— Source passage —
In this regard I always liked the following way of thinking “Give people all the support and training so they can find their ideal job and then create the environment that they already have that job with you”. The idea is simple and makes sure that you have the best employees you can find and that you will find it easy to hire more people when needed because you will have excellent word of mouth about you as an employer.

When we consider our customers we have two major factors in play. We want to

  1. Earn as much money from them as possible
  2. Like them to come back and sell our products and services through word of mouth.

There are many good examples of this in the world and we often see how most successful companies put a strong focus on quality, customer engagement and making the customer happy. This leads to greater sales and the cycle repeats. The most simple way to deliver customer satisfaction is to be sure what your customers want. The best way to achieve that is by talking to them and asking. We then get into another core part of agility which is to create a finished product increment, put it in the hands of potential, or existing, customers and find out what the next most important bit of value that customers want is. Then we build that and the cycle repeats.

The flexibility to react
One of the key points around agility is the ability to remain flexible and change direction. We might think that we know what our customers really want and yet we will only be sure when we put some working software in their hands and see their reaction. There is a huge problem with developing new things, and that is that people don’t know what they want until they see what they don’t want because they are using it. We also have another problem that many customers don’t know what is possible and therefore cannot know what they want. As such we need to consider how we can rapidly win valuable customer feedback. We need to design measurable experiments into our product releases to learn so that we can fail fast and adjust course.

— Given material —
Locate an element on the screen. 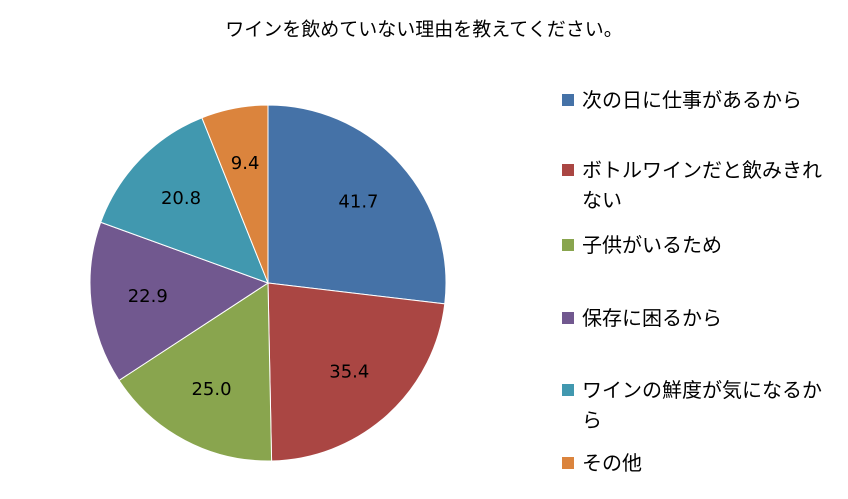 The image size is (848, 499). data-label: 35.4 is located at coordinates (349, 372).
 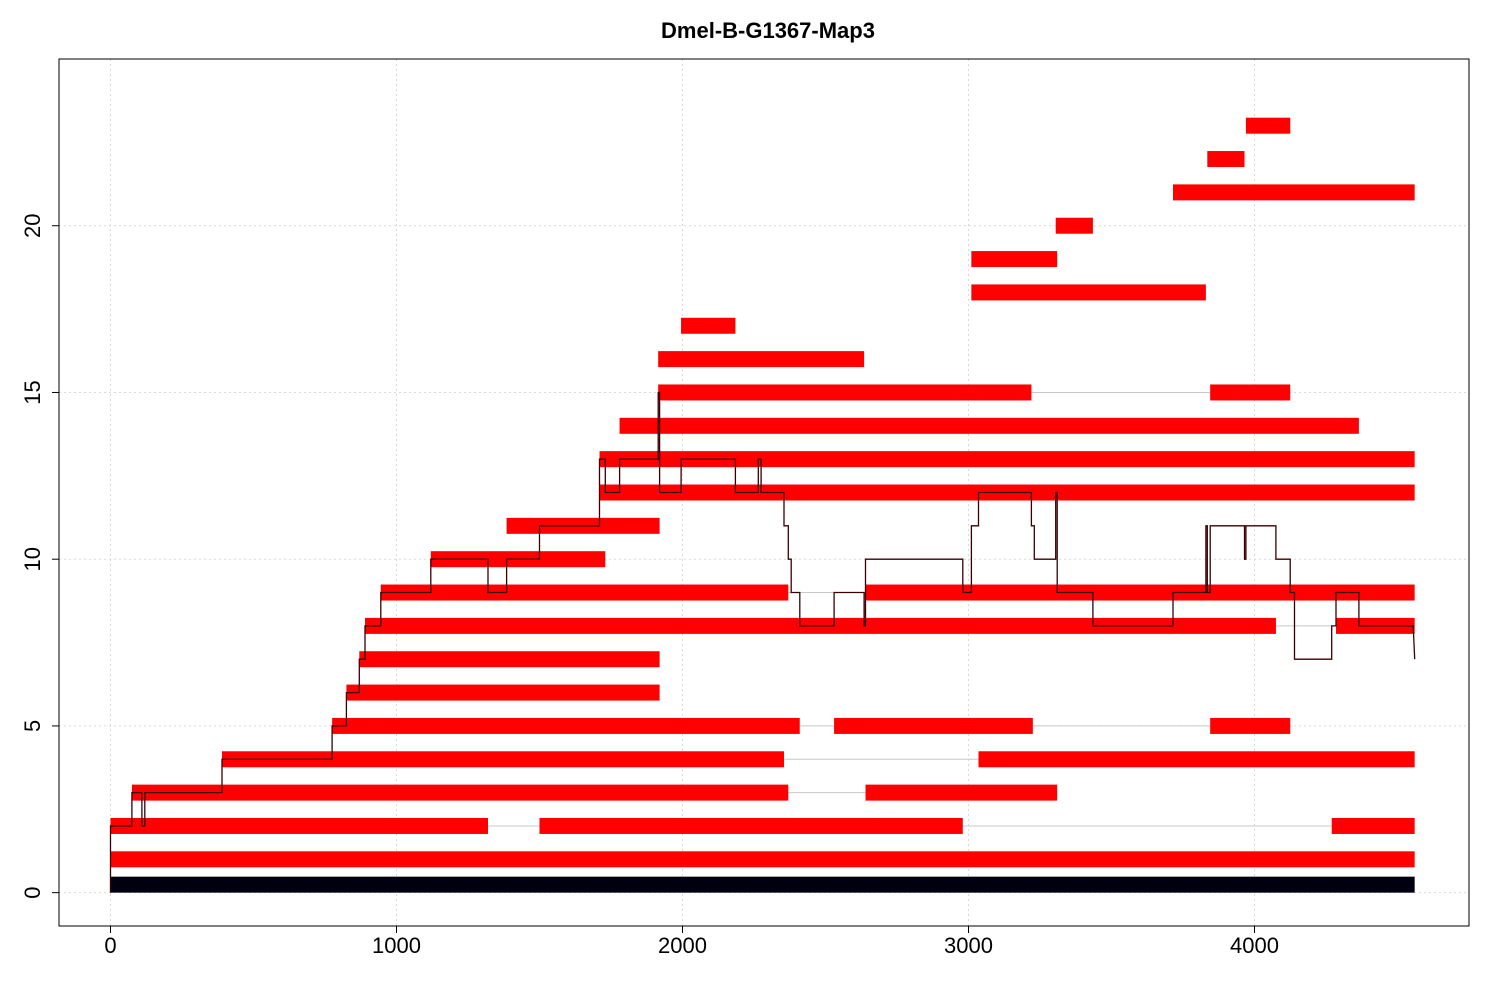 I want to click on x-tick-label: 4000, so click(x=1254, y=946).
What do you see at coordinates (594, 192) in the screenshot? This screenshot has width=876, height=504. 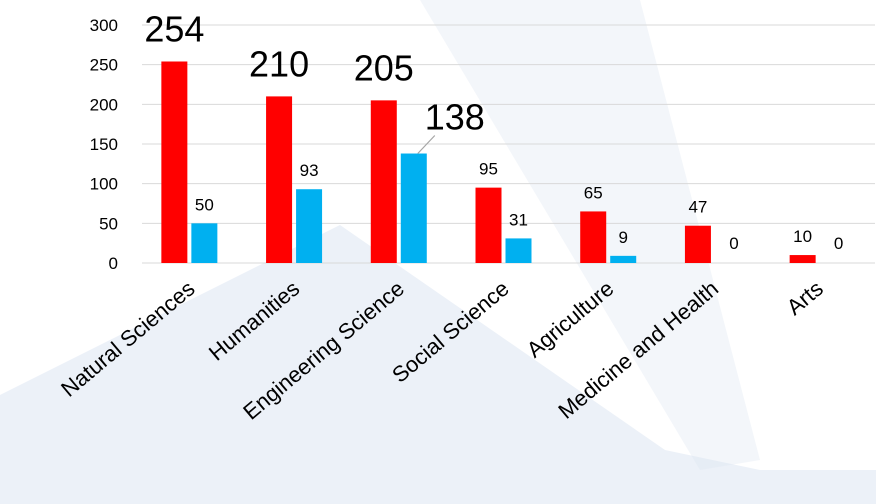 I see `data-label-series-1: 65` at bounding box center [594, 192].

— Activities —
[1] In the passage on agility and customers, what is the simplest way to deliver customer satisfaction?
[2] Go on with the passage on agility and customers, picking up right after its final sentence.

— Replies —
[1] Be sure what your customers want.

[2]
This philosophy changes how we want to write software. If you need to always remain flexible then we come back to good design principles around modularity, high cohesion and low coupling, simplicity, etc. When we design our work we need to consider not only how brilliant our solution is but also how easy it will be to change in future. As such clean and simple code will almost always win out over some really clever solution. Documenting the problem we are trying to solve and the ideas of our solution in comments is valuable and makes future refactoring easier.

Iteratively gaining feedback on a working increment of your software
Two concepts around agility are iterations and increments of software. An iteration is a step on the journey to the final product, a bit like the never ending journey of taking steps to increase your agility. Where the real difference comes in is with increments. You would ideally deliver working increments of your software on a regular basis. The more rapidly you can do so the more agile you have the potential to be. The absolute ideal state is to be in a permanently shippable state. This is the current gold standard of continuous delivery. Being able to deliver working software regularly allows you to put your software in the hands of customers, or potential customers, and see their reactions. You can gauge your progress and customer satisfaction. You can observe what you need to change to improve your product and ask customers for feedback. You can then change direction, as needed, based on that feedback.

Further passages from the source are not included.